Microfriction correction factor to the Stokes–Einstein equation for small molecules determined by NMR diffusion measurements and hydrodynamic modelling

Abstract

The Stokes–Einstein relationship relating the self-diffusion coefficient with the size of a diffusing particle (a hydrodynamic radius) breaks down in case of small molecules. We present a novel method extending the range of validity of the Stokes–Einstein relationship by means of introducing a molecule-specific microfriction correction factor. This factor equals to 1 in the ordinary form of the Stokes–Einstein formula for ‘stick’ boundary conditions when molecules of solvent are much smaller than the diffusing particle.

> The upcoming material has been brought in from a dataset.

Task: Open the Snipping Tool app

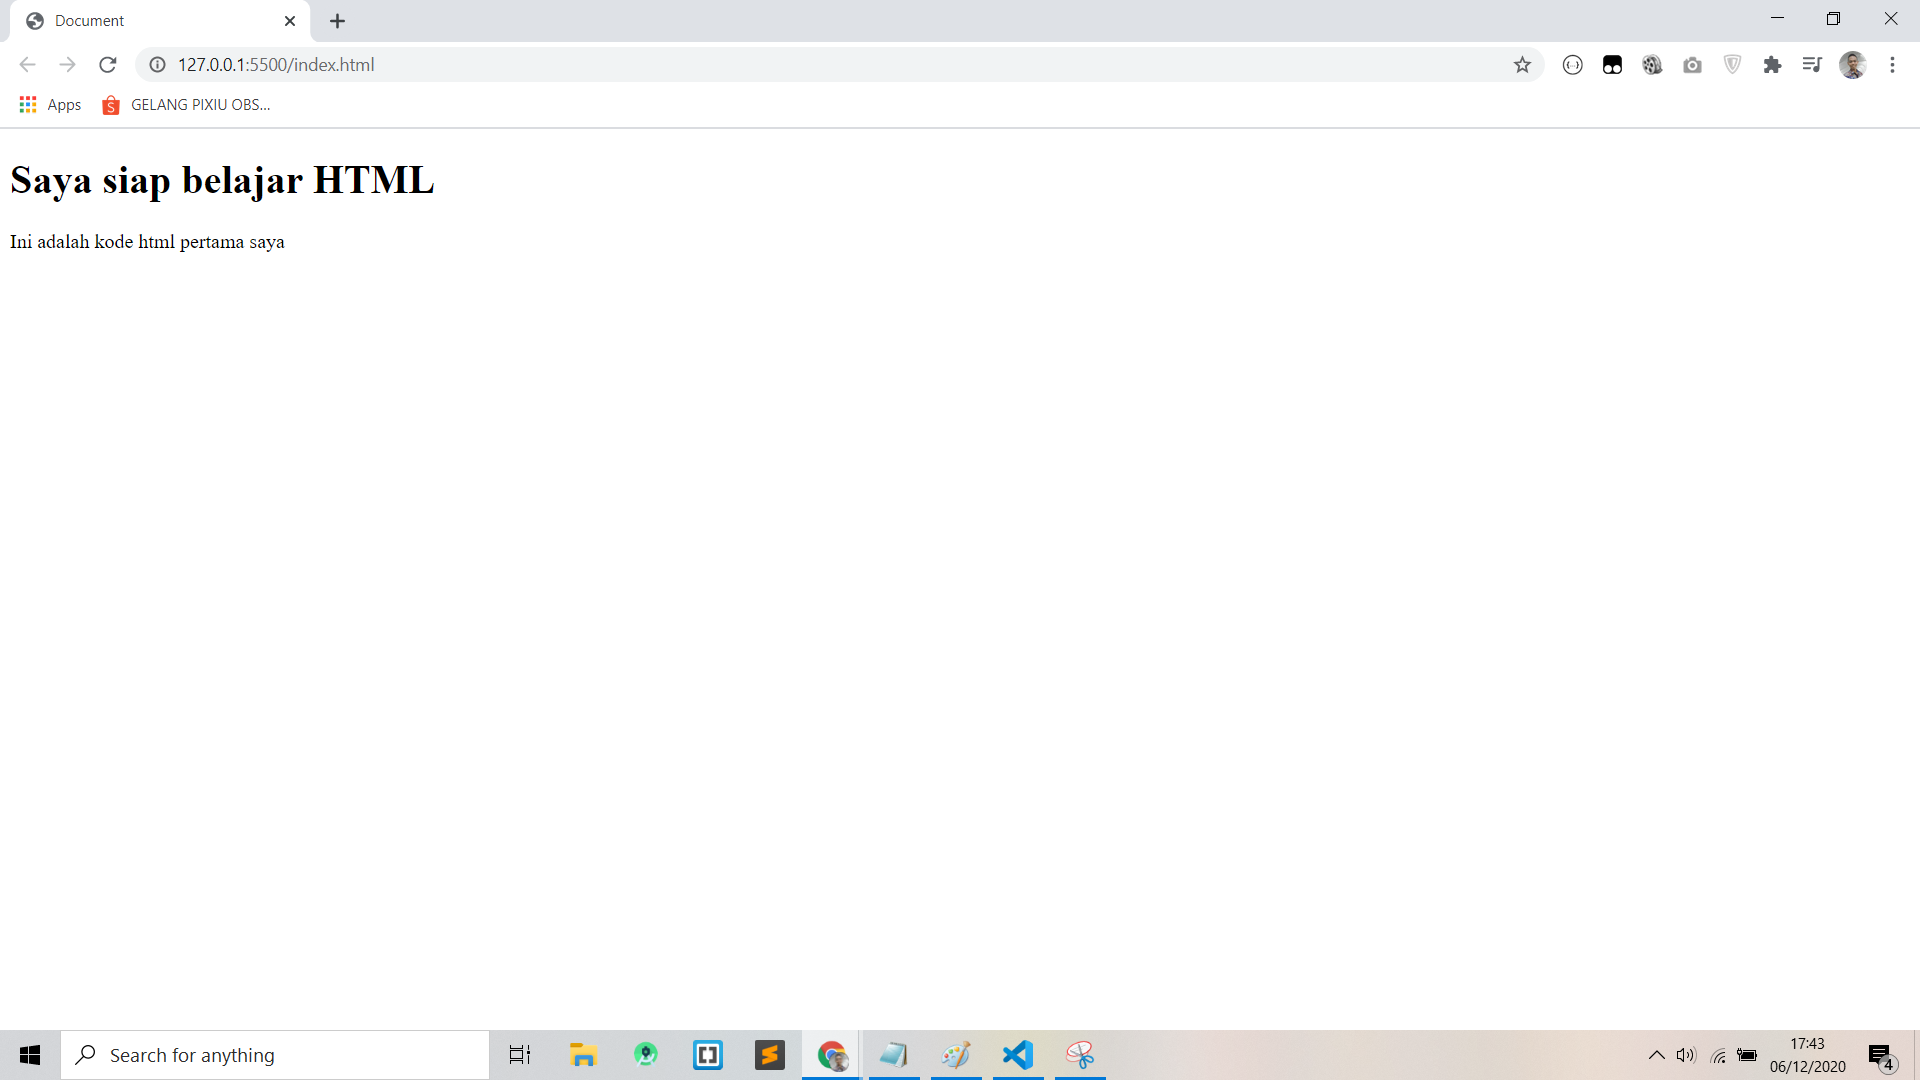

We have determined the microfriction correction factors for series of small molecules (ranging in size from ethanol to 18-crown-6 ether and tetrakis(trimethylsilyl)silane) in a dilute hexane solution by a concerted use of the NMR diffusion measurements and the molecular hydrodynamic calculations. Both of the tested hydrodynamic modelling programmes, HydroNMR (García de la Torre et al., J. Magn. Reson. 2000, 147, 138–146) and DiTe (Barone et al., J. Comput. Chem. 2008, 30, 2–13) provided very similar results after initial calibration on a molecular system, which is within the validity range of the Stokes–Einstein relationship (fullerene in hexane solution in this work).